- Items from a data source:
- Opening Delimiter -

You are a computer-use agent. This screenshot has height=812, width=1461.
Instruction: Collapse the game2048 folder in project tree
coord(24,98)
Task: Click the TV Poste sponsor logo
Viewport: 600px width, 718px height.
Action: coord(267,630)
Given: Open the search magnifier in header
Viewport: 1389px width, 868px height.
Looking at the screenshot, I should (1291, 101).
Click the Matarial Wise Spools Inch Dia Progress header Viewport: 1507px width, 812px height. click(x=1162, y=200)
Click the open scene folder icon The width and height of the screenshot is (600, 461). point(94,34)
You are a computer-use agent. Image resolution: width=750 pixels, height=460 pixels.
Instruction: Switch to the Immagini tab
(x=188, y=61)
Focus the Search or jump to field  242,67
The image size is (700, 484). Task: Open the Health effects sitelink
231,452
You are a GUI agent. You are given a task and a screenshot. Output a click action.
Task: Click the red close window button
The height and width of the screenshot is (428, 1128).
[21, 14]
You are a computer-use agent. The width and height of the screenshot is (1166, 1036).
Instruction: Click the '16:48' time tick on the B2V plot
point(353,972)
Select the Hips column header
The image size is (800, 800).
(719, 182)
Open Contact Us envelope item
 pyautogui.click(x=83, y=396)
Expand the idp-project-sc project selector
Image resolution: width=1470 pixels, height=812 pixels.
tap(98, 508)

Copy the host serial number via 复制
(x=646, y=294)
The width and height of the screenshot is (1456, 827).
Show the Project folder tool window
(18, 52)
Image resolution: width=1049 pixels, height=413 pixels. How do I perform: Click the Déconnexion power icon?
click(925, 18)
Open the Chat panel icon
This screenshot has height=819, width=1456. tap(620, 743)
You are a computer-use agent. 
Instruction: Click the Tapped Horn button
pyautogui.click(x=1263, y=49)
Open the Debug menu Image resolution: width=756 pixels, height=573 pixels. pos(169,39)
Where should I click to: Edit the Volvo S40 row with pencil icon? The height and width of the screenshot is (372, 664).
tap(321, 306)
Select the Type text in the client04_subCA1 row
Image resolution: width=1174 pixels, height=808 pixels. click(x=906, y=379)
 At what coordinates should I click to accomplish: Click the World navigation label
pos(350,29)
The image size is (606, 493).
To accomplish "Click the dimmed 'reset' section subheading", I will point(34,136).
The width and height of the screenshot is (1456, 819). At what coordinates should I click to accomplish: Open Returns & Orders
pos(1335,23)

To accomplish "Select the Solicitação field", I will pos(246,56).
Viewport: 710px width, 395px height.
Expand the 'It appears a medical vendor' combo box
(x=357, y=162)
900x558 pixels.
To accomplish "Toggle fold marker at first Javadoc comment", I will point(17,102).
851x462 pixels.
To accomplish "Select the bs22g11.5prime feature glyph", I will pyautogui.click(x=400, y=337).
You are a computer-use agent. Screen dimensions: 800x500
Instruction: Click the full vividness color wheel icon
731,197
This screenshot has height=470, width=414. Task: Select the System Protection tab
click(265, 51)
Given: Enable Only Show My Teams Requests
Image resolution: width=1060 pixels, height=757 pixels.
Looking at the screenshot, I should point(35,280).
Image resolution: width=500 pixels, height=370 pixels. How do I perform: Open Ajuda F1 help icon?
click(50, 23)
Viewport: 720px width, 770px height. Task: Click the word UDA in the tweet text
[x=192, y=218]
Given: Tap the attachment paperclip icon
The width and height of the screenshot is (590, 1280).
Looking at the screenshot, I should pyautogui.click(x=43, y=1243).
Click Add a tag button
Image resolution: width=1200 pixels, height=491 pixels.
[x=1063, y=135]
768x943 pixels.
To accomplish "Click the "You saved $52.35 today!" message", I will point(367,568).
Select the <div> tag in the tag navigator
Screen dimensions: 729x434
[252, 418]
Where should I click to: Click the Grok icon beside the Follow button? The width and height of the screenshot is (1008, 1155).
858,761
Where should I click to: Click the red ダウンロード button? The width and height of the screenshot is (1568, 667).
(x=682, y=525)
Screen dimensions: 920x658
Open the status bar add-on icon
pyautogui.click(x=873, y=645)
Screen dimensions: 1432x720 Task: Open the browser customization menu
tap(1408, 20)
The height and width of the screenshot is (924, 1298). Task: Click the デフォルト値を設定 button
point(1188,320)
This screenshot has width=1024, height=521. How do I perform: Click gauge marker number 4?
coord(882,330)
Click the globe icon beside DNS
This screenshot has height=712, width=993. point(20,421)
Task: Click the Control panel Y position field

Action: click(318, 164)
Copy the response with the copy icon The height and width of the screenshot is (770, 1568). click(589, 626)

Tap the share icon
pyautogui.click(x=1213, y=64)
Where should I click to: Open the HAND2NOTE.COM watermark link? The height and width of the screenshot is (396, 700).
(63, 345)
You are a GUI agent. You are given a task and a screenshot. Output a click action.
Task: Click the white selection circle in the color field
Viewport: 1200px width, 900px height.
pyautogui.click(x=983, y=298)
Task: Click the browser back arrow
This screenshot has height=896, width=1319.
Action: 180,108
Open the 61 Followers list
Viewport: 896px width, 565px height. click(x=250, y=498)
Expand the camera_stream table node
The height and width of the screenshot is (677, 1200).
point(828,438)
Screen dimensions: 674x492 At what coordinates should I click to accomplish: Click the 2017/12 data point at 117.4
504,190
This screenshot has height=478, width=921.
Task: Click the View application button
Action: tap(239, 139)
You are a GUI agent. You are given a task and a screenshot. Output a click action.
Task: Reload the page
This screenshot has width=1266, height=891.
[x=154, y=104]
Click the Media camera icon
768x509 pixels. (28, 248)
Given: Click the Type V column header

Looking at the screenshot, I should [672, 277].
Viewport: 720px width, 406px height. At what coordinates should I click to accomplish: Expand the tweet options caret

- Closing Delimiter -

Return a copy of each line in the records above that has "will" in it.

To accomplish "Click the dimmed 'reset' section subheading", I will point(34,136).
To accomplish "Select the Solicitação field", I will pos(246,56).
To accomplish "Toggle fold marker at first Javadoc comment", I will point(17,102).
To accomplish "Select the bs22g11.5prime feature glyph", I will pyautogui.click(x=400, y=337).
To accomplish "Click the "You saved $52.35 today!" message", I will point(367,568).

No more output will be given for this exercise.